How the LLM Setup Evolved
I started this project convinced I’d run everything locally on my RTX 3070. Gemma 4 E2B at first, then E4B when it dropped. The local models handled the simple extraction fine — categorizing facts, evaluating source authority, basic summarization.
But the complex tasks were a different story. Entity assembly requires synthesizing disparate data points and identifying absence — “this supplier entry has no city, go find it.” Parallel drafting needs consistent output across 13 concurrent schemas. The local models struggled with instruction adherence at that scale. A single pipeline run could take over 2 hours.
The architecture had the right abstraction from day one — LiteLLM as a unified routing layer. Every LLM call goes through the same LLMClient class, which maps OpenAI-compatible payloads to whatever provider is active. Switching from local llama.cpp to Gemini was a single environment variable.
I’m now on new deepseek-v4-flash with 256 parallel requests, 1M context window and 390K output size. Pipeline runs faster but the system is still provider-agnostic — I can point it at DeepSeek, Gemini, or back to a local instance just by changing .env. The prompt engineering stays the same; only the backend changes.
The Hardest Parts
Entity assembly and the enrichment loop. Getting an LLM to recognize that it’s missing data — rather than just making something up — is fundamentally hard. The current approach (assemble → inspect → search → re-extract) works but took the most iteration. The enrichment queries have to be specific enough to find the gap data without being so narrow they return nothing.

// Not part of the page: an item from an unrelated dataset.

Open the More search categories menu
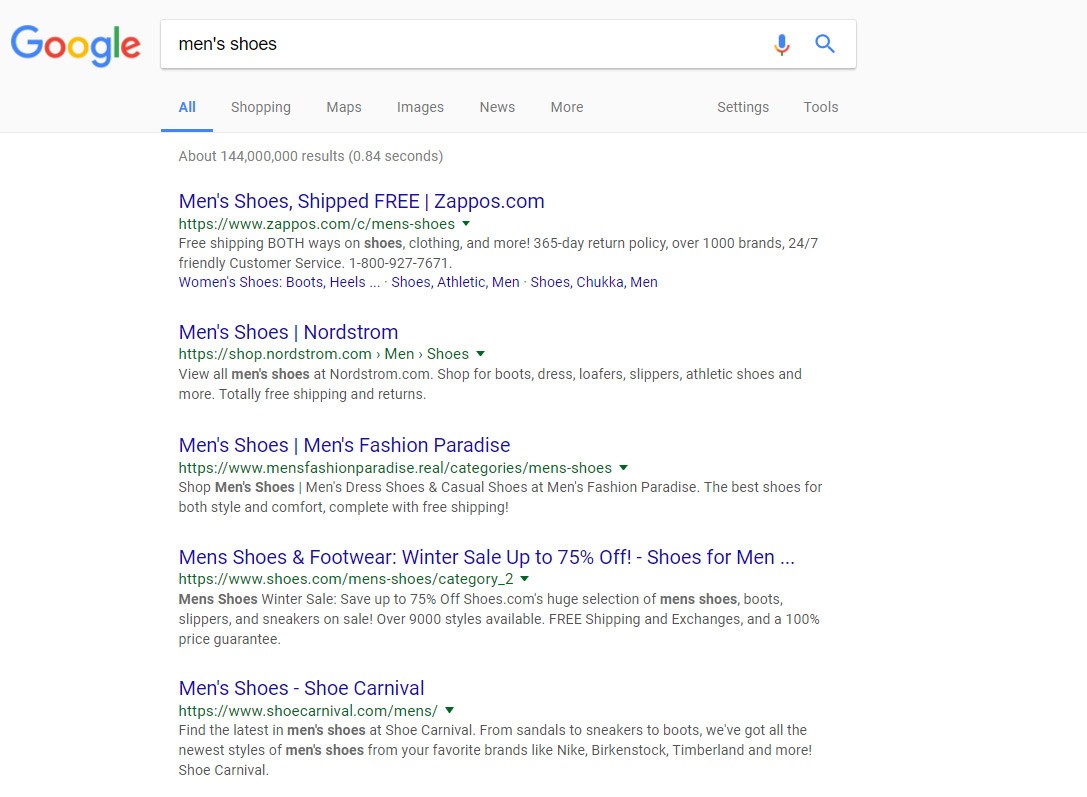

Async orchestration with progress tracking. Running 10+ concurrent LLM calls with rate limits, cache lookups, and a UI that expects real-time progress updates was harder than I expected. The multiplexer pattern that merges task generators with LLM pulse queues was the third rewrite. The first two had deadlock bugs I couldn’t reproduce reliably.
Tracing what the LLM is doing. An agentic pipeline where every data transformation goes through an LLM is a black box. If the output is wrong, you can’t just read the code — you have to read what the model was thinking. An inference logging system was built that saves every input prompt, output JSON, and reasoning field to disk, indexed sequentially so I can replay a full pipeline run post-mortem. That logging alone is why this project shipped.
Final Thoughts
Dossigraphica started as personal frustration with a manual workflow. It turned into a deep dive into async Python orchestration, provider-agnostic LLM routing, map-reduce extraction design, and just enough Three.js (thanks to AI) to make a globe look good.
It’s still a side project, but it’s kind you like. I type a company name, watch the globe spin, and the pipeline does the rest.